Essa noite eu sonhei que eu ia de pijama fechar o portão da minha casa e dava de cara com as duas. A Fabíola e a Melissa. As duas meninas mais bonitas da escola. Campeãs universais do jardim dois até o terceiro colegial. Elas ganhavam todas as eleições. O tal do Rodrigo Cabelinho era o menino mais bonito de todas as Américas e namorava a Fabíola. Mas, diziam as más línguas de doze anos, vivia chorando pela Melissa.
Meu apelido era “Fabíola feia”. Porque eu era muito parecida com a Fabíola, só que numa versão feia. Eu tinha o mesmo redemoinho na franja, mas nela ficava lindo, dava um charme, fazia o topete levantar pra depois cair elegantemente atrás das orelhas. Em mim ficava cabelo de gente que nunca tinha visto um pente na vida. Ou que tinha tomado um choque minutos antes de entrar na perua escolar que estava a toda velocidade e com as janelas abertas.
A Fabíola era a minha versão com bunda de bailarina, peitos incríveis e cara de safada. Eu tinha cara de boba mesmo. E minha bunda só servia para eu tentar fazer coco e deixar meu avô e suas milhares de ameixas felizes.
Quem vai na festa?

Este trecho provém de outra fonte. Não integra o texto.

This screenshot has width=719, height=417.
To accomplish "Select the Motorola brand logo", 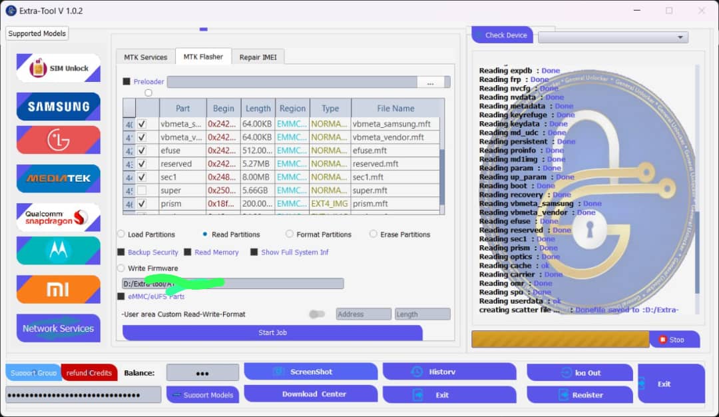I will tap(59, 250).
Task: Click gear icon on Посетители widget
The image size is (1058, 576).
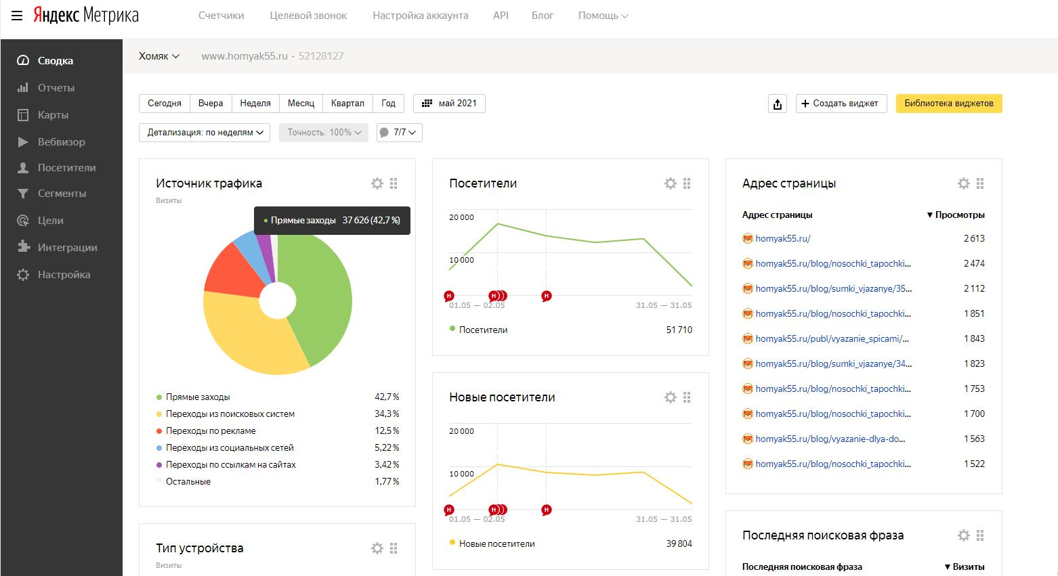Action: (x=671, y=183)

A Rê, a Jú, a Dani, a Má e a Fabíola. Qual? A feia. Ah, a Fabíola feia vai? Vai! Que ótimo! Então a gente vai rir um pouco! Ela é tão engraçada, né? Muito!
Nessa época eu, totalmente incapacitada de viver uma relação amorosa graças a minha sem gracisse, vivia a relação amorosa dos outros. A Melissa não olhava na minha cara até descobrir que eu dava as melhores dicas amorosas do universo. Ela fazia exatamente como eu falava e conseguia o homem que queria. Eu nunca contei pra ela que ela conseguia porque era linda. E ela nunca me disse que sabia que conseguia porque era linda. Mas que eu dava excelentes conselhos eu dava. E ela não me largava.
A Fabíola também se apegou muito a mim depois que a mãe foi morar no interior e o pai arrumou uma namorada que ela detestava. Qualquer problema, corria pra falar comigo. Era estranho, mas eu realmente parecia ter uns trinta anos naquela época, quando dava os mesmos conselhos maduros e vividos que daria hoje. Ainda que hoje, em muitas situações, eu me comporte como alguém com doze anos.
Minha mãe também namorava na época e eu era sua melhor e mais recorrente conselheira. Não mãe, não liga pra ele! Deixa que ele ligue! E então ela esperava. Mas não aguentava muito. E se eu ligar pra irmã dele? Eu tinha pena e deixava “tá, pra irmã dele pode, mãe”. E pensava “coitada, tão menina”.
E depois de dar conselhos adultos pra Melissa, pra Fabíola e pra minha mãe, eu ia dormir e conversava com um coelhinho que eu tinha, que eu amava, e dizia a ele “eu só quero não fazer coco na calça amanhã, na prova de ciência, você me ajuda?”. Com o coelhinho eu não tinha nem trinta e nem doze anos. Eu tinha uns quatro ou cinco. Eu amava a porra do coelhinho. E ele me amava também, porque uma vez eu vomitei em cima dele e ele continuou sorrindo e com os bracinhos abertos.
Enfim, mas essa noite eu sonhei que ia fechar o portão da minha casa (detalhe: eu moro num apartamento e eu ia fechar um portão que nunca vi na vida) e dava de cara com a Melissa e a Fabíola. E elas estavam com roupas de bailarina. E eram tão absurdamente lindas e felizes e tudo ao redor delas era fácil e calmo. Elas continuavam as mesmas. E eu fiquei olhando, olhando. Pra ver se pelo menos agora as coisas poderiam ser diferentes. Esperando que elas me abraçassem e dissessem “nós sobrevivemos!”. Mas elas não fazem a menor ideia do que é isso. E então eu só fechei o portão. E dormi segurando o meu redemoinho, já que coelhinhos não existem.